Some lawmakers appear willing to meet them part of the way. Heitkamp and Sen. Mike Rounds, R-S.D., introduced a bill this week that would exempt financial institutions from the HMDA requirements if they originated fewer than 500 open-end lines of credit and closed-end mortgages in the previous two years.
That issue was specifically cited by Senate Banking Committee Chairman Mike Crapo, who also said he wants to target qualified mortgages held on bank portfolios and streamline capital requirements for small institutions by revising Basel rules.
Yet despite the expected House passage of its reform bill, the Senate didn't appear ready to move quickly.

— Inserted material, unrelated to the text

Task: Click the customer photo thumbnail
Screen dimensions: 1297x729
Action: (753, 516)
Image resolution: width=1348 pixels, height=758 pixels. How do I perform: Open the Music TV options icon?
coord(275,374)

This is "the first of several hearings with the goal of passing a meaningful and bipartisan reform package," Crapo said.
And several financial institution executives cautioned the committee about going too far in rolling back regulations.
"What I worry about is the next Wells Fargo scandal taking shape, and we can't afford to let those kind of scandals and unethical practices take hold," said John Bissell, president and CEO of the $1.1 billion-asset Greylock Federal Credit Union in Pittsfield, Mass. "I ask that you please do not allow a repeat of the excesses and predatory practices that precipitated the crisis in the first place."
Sen. Elizabeth Warren, D-Mass., meanwhile, pushed back against attempts to raise the current $50 billion threshold at which banks are considered to be systemically important.
A proposal in 2015 by then-Senate Banking Committee Chairman Richard Shelby, R-Ala., would have raised the threshold to $500 billion. Doing so would exempt dozens of the largest banks that control 95% of all banking assets, Warren said.
"I think it's really dangerous to mess with the $50 billion threshold," said Warren, noting that Countrywide Financial had less than $200 billion in assets but held 17% of all mortgages in the U.S. "It's better to keep the regulation threshold where it is. The banks that would be cut loose can pose a real risk to the economy."
(The House bill would eliminate the threshold altogether for banks that hold enough capital to meet a simple 10% ratio.)
Adam Levitin, a professor at Georgetown University Law Center, said that there is "reasonable ground" for exemptions but that many of the committee's proposals were not tailored to small institutions and would instead help larger ones.
"It's rather reckless to consider a $500 billion threshold," Levitin said. "The savings would be passed on to investors in the form of higher dividends, not to consumers."
The consolidation of small financial institutions has been going on for decades and was not precipitated by Dodd-Frank, Levitin said.
Some lenders pressed their case for certain exemptions. Dorothy A. Savarese, the chairman and CEO of the $3.1 billion-asset Cape Cod Five Cents Savings Bank in Orleans, Mass., and chairman of the American Bankers Association, took issue with the Volcker Rule that bans proprietary trading by commercial banks.
"There are some institutions" for which the Volcker Rule "is just not applicable," she said.
Senators voiced broad fears about the survival of financial institutions in rural America but provided few suggestions on how to fix the problem.
"My concern is, if we continue without adjustment, we'll end up not having access to capital in rural America," said Sen. Jon Tester, D-Mont.
Small institutions also sounded the alarm about predatory lenders that try to escape regulation.
"The current regulatory scheme only serves the largest banks and predatory lenders that have the resources to game the system," said Dallas Bergl, the CEO of $336 million-asset Inova Federal Credit Union in Elkhart, Ind. "I fear that without regulatory reforms, credit unions and community banks in their current form will not survive."
Steve Grooms, president and CEO of the $176 million-asset 1st Liberty Federal Credit Union in Great Falls, Mont., specifically mentioned payday lenders, which have lobbied extensively for the CFPB to back off its proposed payday rule.
"Payday lenders are a big issue," he said, urging lawmakers "to not let the entities that aren't regulated get away with what we can't."
"The more we squeeze regulated entities, the more the nefarious folks pop up," she said.